La militante de Comunidad Trans recibió el rechazo de su familia y desde los 14 años comenzó a patear la calle. “Yo me crié a los ponchazos, no existía la Identidad de Género ni los cupos laborales. No sabía qué era lo que me pasaba, nadie me dijo sos trans o travesti. Me dijeron que era enferma, mi familia me pegaba, realmente la pasé mal. Pero mi familia también fue víctima del Estado” remarcó. 

“El Estado tiene que buscar alguna estrategia de que incentive a la contratación de las personas travestis y trans. No a las que tienen 20 años y son divinas, bellas y princesas. Las travas, las que venimos de los barrios, las que salimos de la heteronorma, esas son las que hoy en día necesitamos una mano” diferenció.

Cupo laboral trans

En octubre de este año se aprobó en el Senado el cupo laboral trans, que garantiza un piso mínimo de inclusión laboral de personas de este colectivo en el empleo público dentro del Estado santafesino. Un día histórico para el colectivo LGBTQ y un paso más en la ampliación derechos. 

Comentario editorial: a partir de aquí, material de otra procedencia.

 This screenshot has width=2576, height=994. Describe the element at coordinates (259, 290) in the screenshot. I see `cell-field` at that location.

“Todo lo que tenga que ver con cupos para nosotras es un marco. Sabemos que no va a resolver la vida de las personas travestis trans pero sienta un precedente” opinó la asesora peronista. 

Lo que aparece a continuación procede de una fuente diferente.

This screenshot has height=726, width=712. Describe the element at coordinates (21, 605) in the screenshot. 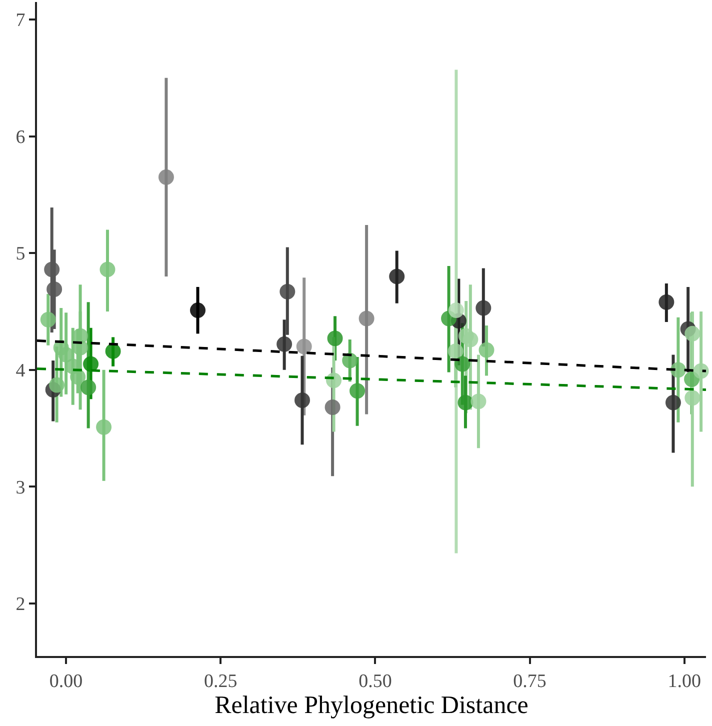

I see `y-tick-label: 2` at that location.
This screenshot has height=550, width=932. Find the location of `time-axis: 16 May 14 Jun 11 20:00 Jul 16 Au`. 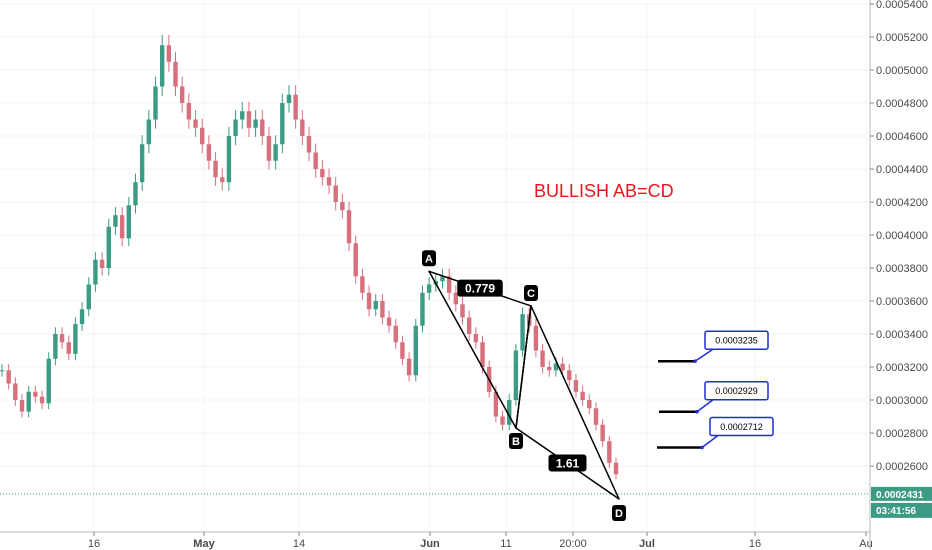

time-axis: 16 May 14 Jun 11 20:00 Jul 16 Au is located at coordinates (436, 540).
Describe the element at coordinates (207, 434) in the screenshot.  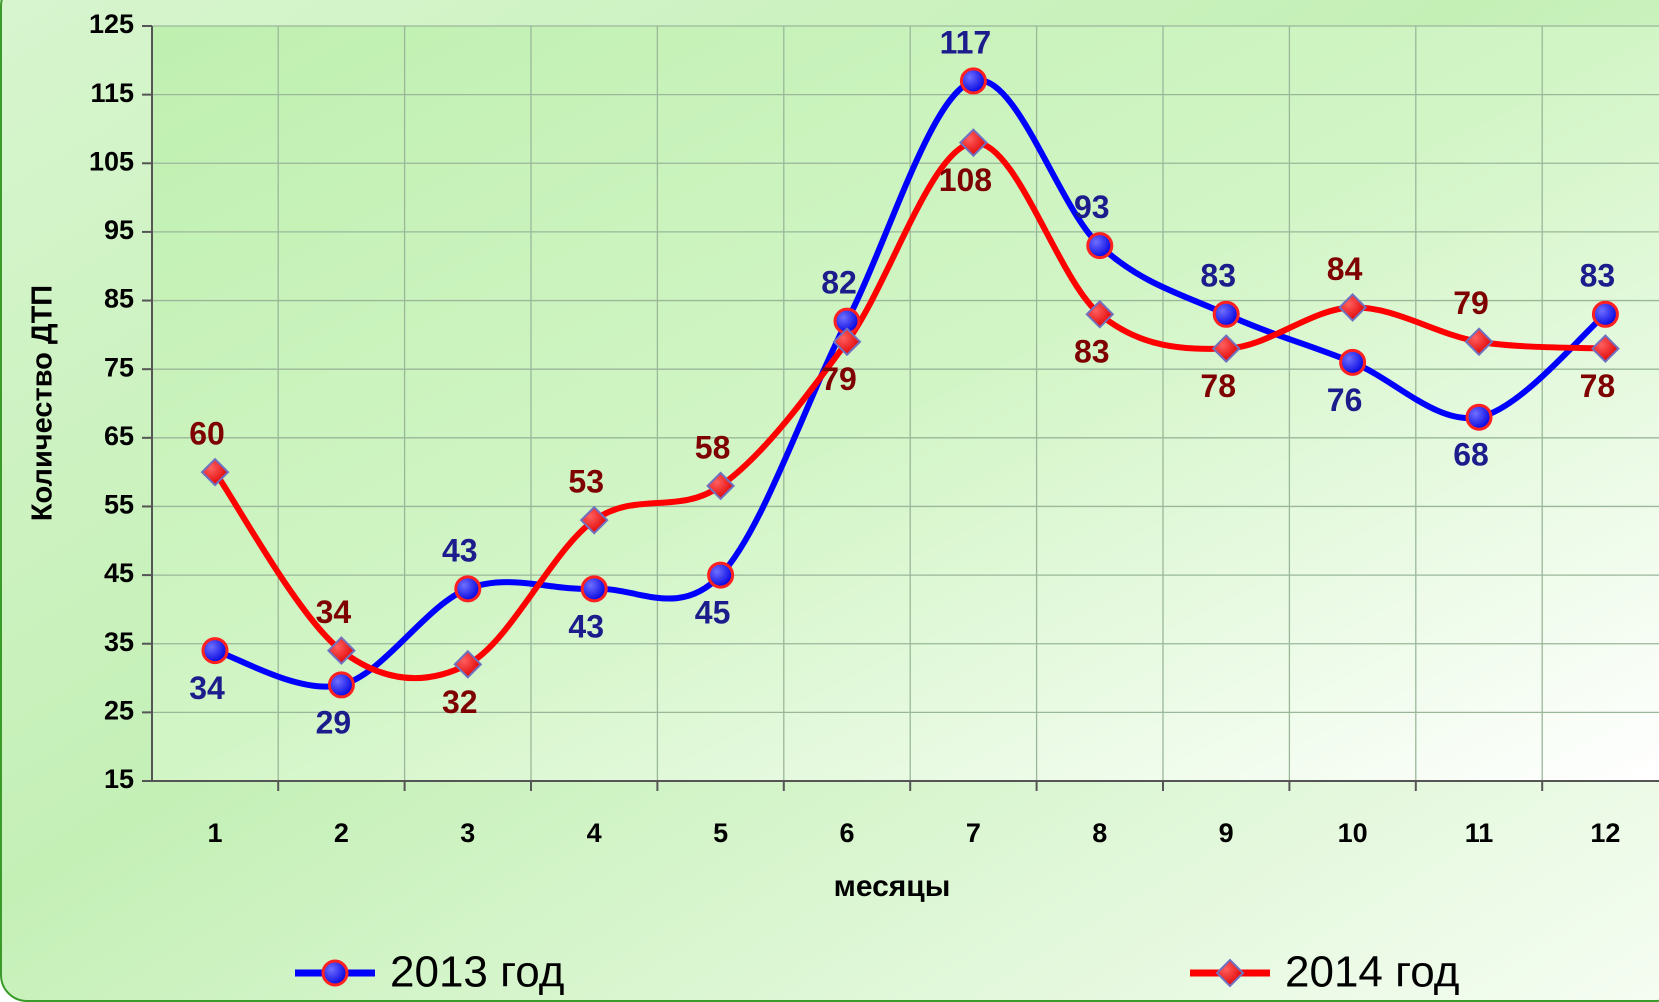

Para Vargas Lobos el cupo laboral trans es “darle la posibilidad a esa compañera de que se proyecte, que sepa que a fin de mes va a tener su sueldo y no va a tener que estar con 40 años, problemas de salud, llena de siliconas, pensando que va a tener que salir a la noche a trabajar”. 

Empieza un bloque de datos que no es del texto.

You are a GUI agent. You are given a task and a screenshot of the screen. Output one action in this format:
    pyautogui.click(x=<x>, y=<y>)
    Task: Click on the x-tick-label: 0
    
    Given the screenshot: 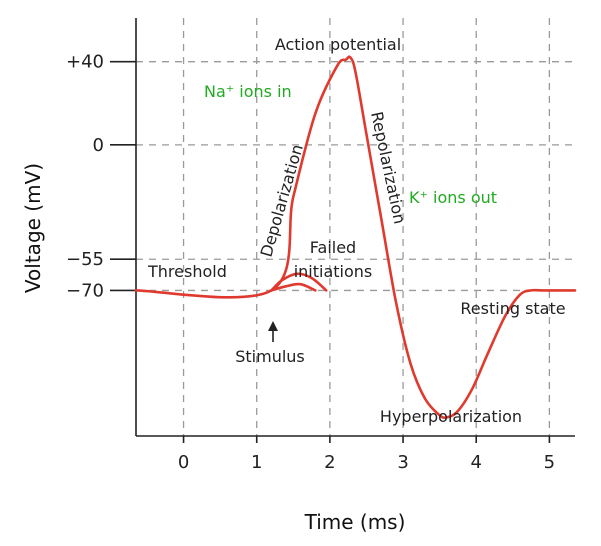 What is the action you would take?
    pyautogui.click(x=184, y=462)
    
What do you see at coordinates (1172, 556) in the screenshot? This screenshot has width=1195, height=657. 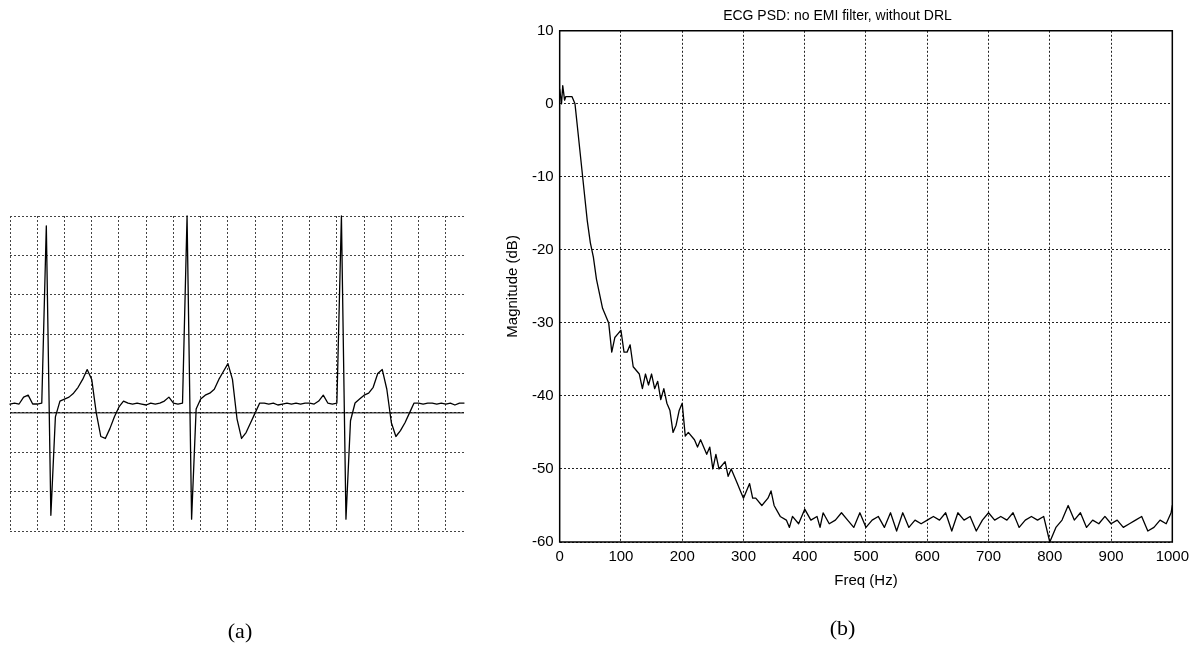 I see `x-tick-label: 1000` at bounding box center [1172, 556].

La inclusión laboral será un eje fundamental de cara a la agenda legislativa de 2020. “Tenemos marco legislativo, tenemos cupo laboral en la Provincia, en la Municipalidad, en la UNR. Hay que ver cómo usamos este marco legislativo. No es que las herramientas no están” describió.

“Una trava presidenta”

Michelle se mostró optimista con el porvenir del paso de Gómez Sáenz en el Palacio Vasallo. “Creo que vamos a marcar algo. Las travas llegamos para cambiar desde el amor. El amor que nunca nos dieron, el amor y la política cambian las políticas y son las convicciones de las personas peronistas” 

Pretende seguir creciendo en la política y cree que este podría ser el primer paso. “Me encantaría que el próximo sea una banca” expresa con deseo. “Yo quiero seguir creciendo dentro de la política. Creo que es la única manera. Yo sueño con que alguna vez va a haber una trava presidenta”. 

Se niega a ser considerada referente o ejemplo, sin embargo el nombre de Michelle Vargas Lobos se circunscribe en el camino hacia una Rosario más inclusiva y para todos.